We told you years ago that Chicago Cubs TV voice Len Kasper is atypical for the baseball broadcasting profession due to nearly impeccable musical taste and a stint in a band. Kasper further proves the point with his latest endeavor: Sonic45, a group that’s produced one single (“Pills”) and another, “I Feel Alive,” that we’re happy to premiere. (The singles are on Pravda Records, which will also digitally release Sonic45’s debut LP, Space And Time, hopefully before the end of 2020; Cheap Kiss is putting out the vinyl.)
Kasper writes Sonic45’s songs and plays bass; the rest of the band is guitarist/producer Liam Davis (Frisbie), drummer Gerald Dowd (Robbie Fulks, among others), guitarist Dag Juhlin (Sunshine Boys, Poi Dog Pondering) and vocalist Matt Spiegel (Tributosaurus). This isn’t some celebrity vanity project but rather a serious, legitimately good pursuit.
Sonic45’s genesis was sparked by Kasper contemplating life as he approached his 45th birthday. He’s on the eve of 50 now, and “I Feel Alive” could be considered a songwriting mission statement.

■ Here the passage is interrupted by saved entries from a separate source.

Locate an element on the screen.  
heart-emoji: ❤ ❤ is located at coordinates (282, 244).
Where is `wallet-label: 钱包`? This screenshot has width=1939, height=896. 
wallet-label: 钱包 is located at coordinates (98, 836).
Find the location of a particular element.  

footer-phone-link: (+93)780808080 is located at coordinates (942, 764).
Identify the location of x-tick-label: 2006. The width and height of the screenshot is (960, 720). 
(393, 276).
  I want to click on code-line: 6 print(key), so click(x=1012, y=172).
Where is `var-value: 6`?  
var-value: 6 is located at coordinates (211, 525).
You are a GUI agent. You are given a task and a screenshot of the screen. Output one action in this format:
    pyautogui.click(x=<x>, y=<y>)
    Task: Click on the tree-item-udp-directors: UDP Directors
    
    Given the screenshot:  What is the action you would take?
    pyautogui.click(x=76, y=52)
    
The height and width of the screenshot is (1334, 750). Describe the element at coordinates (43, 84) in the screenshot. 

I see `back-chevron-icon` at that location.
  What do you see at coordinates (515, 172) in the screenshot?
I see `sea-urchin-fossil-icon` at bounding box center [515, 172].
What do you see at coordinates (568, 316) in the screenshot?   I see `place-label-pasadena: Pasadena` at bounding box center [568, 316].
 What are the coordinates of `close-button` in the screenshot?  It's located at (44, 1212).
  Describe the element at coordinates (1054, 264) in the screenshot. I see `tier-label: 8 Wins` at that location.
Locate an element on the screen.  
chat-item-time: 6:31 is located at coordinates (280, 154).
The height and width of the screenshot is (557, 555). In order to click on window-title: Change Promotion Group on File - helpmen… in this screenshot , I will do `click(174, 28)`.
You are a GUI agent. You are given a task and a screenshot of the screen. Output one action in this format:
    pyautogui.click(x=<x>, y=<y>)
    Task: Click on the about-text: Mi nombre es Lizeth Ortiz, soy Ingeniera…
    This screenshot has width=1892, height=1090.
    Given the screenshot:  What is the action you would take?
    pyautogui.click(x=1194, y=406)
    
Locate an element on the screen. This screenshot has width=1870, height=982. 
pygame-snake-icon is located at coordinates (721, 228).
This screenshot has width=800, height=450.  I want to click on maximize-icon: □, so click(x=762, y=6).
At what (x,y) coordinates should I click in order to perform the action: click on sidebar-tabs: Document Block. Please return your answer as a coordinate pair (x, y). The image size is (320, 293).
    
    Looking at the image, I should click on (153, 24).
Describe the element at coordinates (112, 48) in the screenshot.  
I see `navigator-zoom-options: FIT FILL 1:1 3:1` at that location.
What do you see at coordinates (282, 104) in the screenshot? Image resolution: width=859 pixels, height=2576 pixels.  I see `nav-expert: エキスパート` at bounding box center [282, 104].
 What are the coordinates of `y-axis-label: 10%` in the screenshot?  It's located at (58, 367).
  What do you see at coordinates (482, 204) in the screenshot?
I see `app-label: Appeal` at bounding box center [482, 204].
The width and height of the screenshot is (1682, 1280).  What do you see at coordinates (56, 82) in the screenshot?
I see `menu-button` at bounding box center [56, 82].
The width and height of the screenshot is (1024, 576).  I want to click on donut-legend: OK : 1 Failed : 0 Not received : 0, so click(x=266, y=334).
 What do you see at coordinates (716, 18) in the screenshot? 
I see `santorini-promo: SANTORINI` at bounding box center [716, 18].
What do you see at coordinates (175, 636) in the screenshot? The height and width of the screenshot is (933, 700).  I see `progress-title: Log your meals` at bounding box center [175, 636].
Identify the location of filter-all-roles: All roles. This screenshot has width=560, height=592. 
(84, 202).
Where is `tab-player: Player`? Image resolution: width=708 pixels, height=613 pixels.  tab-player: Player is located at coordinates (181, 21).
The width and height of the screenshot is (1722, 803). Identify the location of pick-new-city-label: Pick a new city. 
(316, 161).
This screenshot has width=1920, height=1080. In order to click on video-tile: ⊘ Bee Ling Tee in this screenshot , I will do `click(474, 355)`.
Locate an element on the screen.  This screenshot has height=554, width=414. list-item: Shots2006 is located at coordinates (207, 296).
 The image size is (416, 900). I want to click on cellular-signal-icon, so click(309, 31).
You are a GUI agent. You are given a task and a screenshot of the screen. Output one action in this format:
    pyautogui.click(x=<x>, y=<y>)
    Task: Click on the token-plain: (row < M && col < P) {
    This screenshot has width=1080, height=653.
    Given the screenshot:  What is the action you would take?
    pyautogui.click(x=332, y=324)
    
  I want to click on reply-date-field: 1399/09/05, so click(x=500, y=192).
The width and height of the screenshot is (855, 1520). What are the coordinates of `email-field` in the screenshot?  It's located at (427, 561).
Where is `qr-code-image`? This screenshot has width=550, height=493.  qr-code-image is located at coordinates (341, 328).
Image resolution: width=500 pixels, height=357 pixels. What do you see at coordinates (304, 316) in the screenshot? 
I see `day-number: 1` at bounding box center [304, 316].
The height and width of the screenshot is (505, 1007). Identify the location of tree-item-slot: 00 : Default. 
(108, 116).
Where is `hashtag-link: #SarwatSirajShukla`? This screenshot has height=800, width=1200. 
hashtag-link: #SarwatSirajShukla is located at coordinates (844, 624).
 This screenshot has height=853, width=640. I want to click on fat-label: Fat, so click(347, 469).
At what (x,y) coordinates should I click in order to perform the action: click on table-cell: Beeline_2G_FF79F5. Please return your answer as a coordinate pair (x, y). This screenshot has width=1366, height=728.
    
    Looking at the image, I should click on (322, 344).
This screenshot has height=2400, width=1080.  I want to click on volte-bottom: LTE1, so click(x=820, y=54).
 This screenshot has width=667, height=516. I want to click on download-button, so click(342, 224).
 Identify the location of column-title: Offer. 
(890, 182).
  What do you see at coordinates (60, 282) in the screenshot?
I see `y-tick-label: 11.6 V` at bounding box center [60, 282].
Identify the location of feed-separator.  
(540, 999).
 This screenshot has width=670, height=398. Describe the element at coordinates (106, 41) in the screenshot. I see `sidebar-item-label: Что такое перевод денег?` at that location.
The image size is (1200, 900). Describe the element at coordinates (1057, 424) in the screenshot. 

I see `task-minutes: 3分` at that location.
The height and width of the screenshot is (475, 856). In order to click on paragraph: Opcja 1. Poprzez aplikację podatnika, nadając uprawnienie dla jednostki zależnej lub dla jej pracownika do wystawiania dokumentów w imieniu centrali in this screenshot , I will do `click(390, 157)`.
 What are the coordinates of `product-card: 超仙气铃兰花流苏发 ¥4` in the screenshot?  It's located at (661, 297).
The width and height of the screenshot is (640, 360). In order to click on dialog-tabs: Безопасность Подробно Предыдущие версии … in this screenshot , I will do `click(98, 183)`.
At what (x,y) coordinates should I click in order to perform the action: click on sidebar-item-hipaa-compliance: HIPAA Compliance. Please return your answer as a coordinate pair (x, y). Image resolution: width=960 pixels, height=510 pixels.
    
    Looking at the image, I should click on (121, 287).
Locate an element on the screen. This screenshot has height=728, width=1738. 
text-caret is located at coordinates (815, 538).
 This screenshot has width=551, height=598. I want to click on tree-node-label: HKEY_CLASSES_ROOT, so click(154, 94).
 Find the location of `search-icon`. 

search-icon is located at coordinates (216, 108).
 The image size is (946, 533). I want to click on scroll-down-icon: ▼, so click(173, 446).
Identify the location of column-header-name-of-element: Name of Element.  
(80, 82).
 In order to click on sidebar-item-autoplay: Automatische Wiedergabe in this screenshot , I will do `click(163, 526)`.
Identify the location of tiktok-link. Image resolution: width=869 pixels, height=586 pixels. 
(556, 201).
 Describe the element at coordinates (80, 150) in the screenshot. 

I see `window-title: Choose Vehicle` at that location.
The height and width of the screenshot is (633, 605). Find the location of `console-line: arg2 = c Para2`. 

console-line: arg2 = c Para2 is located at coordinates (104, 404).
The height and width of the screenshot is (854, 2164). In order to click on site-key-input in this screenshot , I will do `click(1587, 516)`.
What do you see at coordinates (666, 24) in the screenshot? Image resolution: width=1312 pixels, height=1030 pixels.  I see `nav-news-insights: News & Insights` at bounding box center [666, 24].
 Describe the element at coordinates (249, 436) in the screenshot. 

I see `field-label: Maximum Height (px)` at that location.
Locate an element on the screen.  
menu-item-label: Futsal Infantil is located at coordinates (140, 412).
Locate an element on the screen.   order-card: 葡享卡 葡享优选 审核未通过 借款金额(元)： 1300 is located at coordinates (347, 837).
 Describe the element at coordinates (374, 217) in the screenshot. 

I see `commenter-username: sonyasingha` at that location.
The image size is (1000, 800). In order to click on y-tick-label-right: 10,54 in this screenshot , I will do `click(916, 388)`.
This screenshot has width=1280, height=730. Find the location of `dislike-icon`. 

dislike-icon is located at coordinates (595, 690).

“At 45, you’re not necessarily old, but you sure as heck aren’t young anymore,” says Kasper. “‘I Feel Alive’ sums up the idea of what it means to be staring at your mortality while still feeling like you not only have something to offer artistically but that you can still get out of your comfort zone and reach people 20 years older and, hopefully, 20 years younger.”
Sonically (sorry), Kasper’s going for an ’80s/new-wave vibe akin to some of his favorites from that era.
“I wanted the songs to be groovy and danceable and shimmery and dark in all the right ways,” he says. “The Church is a big influence in that they were, and still are, a new-wave/post-punk band that stuck to a guitar-centric approach. I’m not averse to keyboards and synth, but I write everything from a guitar, bass and drums perspective. More early New Order than later, I suppose. We aren’t reinventing the wheel, but I do think there’s a timeless quality to this genre, and I don’t view our charge as some sort of kitschy, throwback thing. I want our sound to be fresh and viable forever, which the Church and the Cure and all those great ’80s bands pulled off.”